Dataset entries
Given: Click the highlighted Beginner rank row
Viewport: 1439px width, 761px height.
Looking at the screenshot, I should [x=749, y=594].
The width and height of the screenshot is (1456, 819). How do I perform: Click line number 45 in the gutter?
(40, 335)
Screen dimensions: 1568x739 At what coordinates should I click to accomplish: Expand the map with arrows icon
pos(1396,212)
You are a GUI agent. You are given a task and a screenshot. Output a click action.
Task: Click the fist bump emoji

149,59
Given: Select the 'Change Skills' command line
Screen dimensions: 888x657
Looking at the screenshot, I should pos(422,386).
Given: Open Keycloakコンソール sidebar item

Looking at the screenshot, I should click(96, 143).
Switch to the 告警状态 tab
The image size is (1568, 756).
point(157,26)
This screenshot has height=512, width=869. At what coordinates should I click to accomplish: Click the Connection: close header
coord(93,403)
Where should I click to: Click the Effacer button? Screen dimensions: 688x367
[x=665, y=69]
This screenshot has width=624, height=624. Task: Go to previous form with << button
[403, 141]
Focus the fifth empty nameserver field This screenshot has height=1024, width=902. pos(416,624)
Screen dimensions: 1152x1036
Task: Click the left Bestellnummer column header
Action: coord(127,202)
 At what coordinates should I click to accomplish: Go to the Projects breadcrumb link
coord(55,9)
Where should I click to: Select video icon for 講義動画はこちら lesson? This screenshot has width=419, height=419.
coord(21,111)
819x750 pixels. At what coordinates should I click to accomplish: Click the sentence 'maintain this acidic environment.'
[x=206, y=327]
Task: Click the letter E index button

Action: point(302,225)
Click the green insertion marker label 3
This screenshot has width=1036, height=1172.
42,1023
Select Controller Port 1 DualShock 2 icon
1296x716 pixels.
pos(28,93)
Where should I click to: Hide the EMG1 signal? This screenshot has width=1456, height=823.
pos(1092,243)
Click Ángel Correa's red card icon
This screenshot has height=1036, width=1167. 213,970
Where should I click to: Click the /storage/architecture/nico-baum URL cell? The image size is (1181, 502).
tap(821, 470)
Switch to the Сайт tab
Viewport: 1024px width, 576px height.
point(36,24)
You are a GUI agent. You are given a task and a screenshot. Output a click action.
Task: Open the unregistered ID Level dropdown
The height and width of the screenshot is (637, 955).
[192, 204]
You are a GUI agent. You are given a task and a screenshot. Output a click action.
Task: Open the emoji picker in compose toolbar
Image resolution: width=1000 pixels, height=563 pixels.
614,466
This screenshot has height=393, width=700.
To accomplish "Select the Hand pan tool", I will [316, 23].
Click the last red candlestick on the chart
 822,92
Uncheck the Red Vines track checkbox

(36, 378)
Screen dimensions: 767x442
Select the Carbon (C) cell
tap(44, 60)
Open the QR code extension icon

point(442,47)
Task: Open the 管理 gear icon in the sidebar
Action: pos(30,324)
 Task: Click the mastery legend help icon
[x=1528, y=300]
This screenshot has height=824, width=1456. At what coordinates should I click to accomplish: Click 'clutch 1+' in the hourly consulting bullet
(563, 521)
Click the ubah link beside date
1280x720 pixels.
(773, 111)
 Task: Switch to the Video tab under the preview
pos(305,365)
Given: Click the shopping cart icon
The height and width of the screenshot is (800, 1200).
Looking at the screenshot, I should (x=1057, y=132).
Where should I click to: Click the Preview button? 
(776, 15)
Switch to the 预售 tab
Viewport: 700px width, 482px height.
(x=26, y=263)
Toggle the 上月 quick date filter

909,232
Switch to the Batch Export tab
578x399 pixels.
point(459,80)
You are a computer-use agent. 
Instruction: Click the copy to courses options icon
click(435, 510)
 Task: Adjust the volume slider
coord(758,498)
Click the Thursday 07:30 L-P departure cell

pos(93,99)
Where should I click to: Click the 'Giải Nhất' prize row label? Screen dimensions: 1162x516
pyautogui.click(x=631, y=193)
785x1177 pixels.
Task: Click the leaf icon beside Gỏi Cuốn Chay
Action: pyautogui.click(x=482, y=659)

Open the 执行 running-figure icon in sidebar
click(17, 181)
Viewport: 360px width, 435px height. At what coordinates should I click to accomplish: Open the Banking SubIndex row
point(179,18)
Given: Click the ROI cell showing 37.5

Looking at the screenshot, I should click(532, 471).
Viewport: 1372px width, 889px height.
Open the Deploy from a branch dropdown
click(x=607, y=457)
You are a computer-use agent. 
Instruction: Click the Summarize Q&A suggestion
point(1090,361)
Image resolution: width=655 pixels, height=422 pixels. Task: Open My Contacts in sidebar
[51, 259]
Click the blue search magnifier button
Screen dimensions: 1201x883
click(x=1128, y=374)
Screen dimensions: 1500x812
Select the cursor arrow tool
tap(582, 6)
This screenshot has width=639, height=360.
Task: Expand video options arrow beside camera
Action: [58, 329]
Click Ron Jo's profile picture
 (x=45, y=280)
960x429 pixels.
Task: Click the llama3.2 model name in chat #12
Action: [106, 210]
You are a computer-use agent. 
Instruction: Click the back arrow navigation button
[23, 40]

EXERCISE DETAILS
Report every line of the rows above that contains the word "header".

ANSWER IN FULL
This screenshot has height=512, width=869. At what coordinates should I click to accomplish: Click the Connection: close header
Task: Click the left Bestellnummer column header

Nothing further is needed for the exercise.